Rice nicotianamine synthase localizes to particular vesicles for proper function.

作者信息

Nozoye Tomoko, Tsunoda Kyoko, Nagasaka Seiji, Bashir Khurram, Takahashi Michiko, Kobayashi Takanori, Nakanishi Hiromi, Nishizawa Naoko K

机构信息

Graduate School of Agricultural and Life Sciences; The University of Tokyo; Tokyo, Japan.

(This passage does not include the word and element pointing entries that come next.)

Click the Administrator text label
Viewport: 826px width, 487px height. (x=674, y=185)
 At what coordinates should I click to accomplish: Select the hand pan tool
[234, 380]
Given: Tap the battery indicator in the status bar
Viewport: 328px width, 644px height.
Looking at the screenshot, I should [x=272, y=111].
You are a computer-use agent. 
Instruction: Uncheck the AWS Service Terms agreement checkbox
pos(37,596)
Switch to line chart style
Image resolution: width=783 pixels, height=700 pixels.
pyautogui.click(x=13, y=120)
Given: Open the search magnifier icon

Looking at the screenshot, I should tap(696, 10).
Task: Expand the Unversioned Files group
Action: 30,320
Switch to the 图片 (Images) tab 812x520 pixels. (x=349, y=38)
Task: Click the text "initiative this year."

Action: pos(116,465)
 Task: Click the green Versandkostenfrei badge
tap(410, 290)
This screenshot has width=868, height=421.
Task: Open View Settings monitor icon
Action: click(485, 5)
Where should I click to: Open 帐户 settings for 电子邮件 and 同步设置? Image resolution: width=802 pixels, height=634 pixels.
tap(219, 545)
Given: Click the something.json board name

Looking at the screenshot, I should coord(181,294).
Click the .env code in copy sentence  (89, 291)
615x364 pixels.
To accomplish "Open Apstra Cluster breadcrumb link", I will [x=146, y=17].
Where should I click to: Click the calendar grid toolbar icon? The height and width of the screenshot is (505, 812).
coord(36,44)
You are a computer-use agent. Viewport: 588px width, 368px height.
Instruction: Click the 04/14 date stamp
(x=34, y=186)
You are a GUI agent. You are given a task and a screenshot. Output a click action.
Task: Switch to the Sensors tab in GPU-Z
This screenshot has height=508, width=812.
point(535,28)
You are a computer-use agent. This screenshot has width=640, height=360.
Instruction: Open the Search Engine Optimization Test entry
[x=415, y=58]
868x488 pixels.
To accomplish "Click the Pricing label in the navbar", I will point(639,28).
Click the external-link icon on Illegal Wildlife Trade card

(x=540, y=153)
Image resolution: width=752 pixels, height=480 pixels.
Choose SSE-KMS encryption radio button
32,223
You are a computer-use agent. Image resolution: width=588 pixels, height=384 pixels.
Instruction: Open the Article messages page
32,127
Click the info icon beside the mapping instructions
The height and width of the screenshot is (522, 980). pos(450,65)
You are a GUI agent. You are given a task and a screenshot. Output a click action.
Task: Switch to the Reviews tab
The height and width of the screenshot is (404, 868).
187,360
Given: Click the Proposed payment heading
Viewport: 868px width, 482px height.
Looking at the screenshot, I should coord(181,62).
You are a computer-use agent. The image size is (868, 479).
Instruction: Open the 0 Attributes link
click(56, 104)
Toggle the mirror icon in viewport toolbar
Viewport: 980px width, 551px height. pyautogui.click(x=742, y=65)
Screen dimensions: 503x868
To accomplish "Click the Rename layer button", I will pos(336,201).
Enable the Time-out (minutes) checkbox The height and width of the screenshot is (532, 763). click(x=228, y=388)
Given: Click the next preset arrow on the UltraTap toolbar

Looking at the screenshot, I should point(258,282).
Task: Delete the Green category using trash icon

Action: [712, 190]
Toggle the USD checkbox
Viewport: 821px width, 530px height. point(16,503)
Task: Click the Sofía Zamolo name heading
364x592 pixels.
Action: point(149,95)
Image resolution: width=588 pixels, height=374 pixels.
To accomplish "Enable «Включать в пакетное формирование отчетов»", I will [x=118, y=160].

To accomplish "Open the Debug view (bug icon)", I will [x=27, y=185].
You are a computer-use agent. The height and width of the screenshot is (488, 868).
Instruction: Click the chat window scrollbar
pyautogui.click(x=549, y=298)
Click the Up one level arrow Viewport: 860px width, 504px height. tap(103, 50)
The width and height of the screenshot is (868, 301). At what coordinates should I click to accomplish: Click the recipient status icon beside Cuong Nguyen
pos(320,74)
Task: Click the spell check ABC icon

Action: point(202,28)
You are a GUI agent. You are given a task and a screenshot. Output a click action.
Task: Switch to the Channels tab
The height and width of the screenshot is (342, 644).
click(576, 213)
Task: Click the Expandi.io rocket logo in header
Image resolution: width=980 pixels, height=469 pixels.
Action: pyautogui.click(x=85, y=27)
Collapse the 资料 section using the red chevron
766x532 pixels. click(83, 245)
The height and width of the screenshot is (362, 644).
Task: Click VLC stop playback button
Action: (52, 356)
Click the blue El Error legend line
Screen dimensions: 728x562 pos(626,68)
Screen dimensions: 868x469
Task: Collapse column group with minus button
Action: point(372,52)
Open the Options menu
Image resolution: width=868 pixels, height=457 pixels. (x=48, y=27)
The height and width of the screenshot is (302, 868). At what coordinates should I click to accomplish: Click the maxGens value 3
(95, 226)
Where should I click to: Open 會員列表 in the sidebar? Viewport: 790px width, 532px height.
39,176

Research Institute for Bioresources and Biotechnology; Ishikawa Prefectural University; Ishikawa, Japan.

出版信息

Plant Signal Behav. 2014 Apr 4;9. doi: 10.4161/psb.28660.

DOI:10.4161/psb.28660
PMID:24704865
原文链接:https://pmc.ncbi.nlm.nih.gov/articles/PMC4091187/
Abstract

Graminaceous plants release mugineic acid family phytosiderophores to acquire iron from the soil. Recently, we reported that particular vesicles are involved in deoxymugineic acid (DMA) and nicotianamine (NA) biosynthesis and in DMA secretion from rice roots. A fusion protein of rice NA synthase 2 (OsNAS2) and synthetic green fluorescent protein (sGFP) was observed in a dot-like pattern, moving dynamically within the cell. OsNAS2 mutated in the tyrosine motif or di-leucine motif, which was reported to be involved in cellular transport, caused a disruption in vesicular movement and vesicular localization, respectively. Unlike OsNAS2, Arabidopsis NA synthases AtNAS1-4 were distributed uniformly in the cytoplasm with no localization in dot-like structures when transiently expressed in tobacco BY-2 cells. Interestingly, Fe deficiency-inducible genes were upregulated in the OsNAS2-sGFP plants, and the amounts of NA and DMA produced and DMA secreted by the OsNAS2-sGFP plants were significantly higher than in those by the non-transformants and domain-mutated lines. We propose a model for OsNAS2-localized vesicles in rice, and discuss why the introduction of OsNAS2-sGFP caused a disturbance in Fe homeostasis.

摘要

禾本科植物释放麦根酸家族植物铁载体以从土壤中获取铁。最近,我们报道了特定的囊泡参与水稻根中脱氧麦根酸(DMA)和烟酰胺(NA)的生物合成以及DMA的分泌。水稻烟酰胺合酶2(OsNAS2)与合成绿色荧光蛋白(sGFP)的融合蛋白呈点状模式观察到,在细胞内动态移动。在酪氨酸基序或双亮氨酸基序中发生突变的OsNAS2(据报道这些基序参与细胞转运)分别导致囊泡运动和囊泡定位的破坏。与OsNAS2不同,拟南芥烟酰胺合酶AtNAS1-4在烟草BY-2细胞中瞬时表达时均匀分布在细胞质中,没有定位于点状结构。有趣的是,OsNAS2-sGFP植物中铁缺乏诱导基因上调,并且OsNAS2-sGFP植物产生的NA和DMA的量以及分泌的DMA量显著高于非转化体和结构域突变系。我们提出了一个水稻中OsNAS2定位囊泡的模型,并讨论了为什么引入OsNAS2-sGFP会导致铁稳态紊乱。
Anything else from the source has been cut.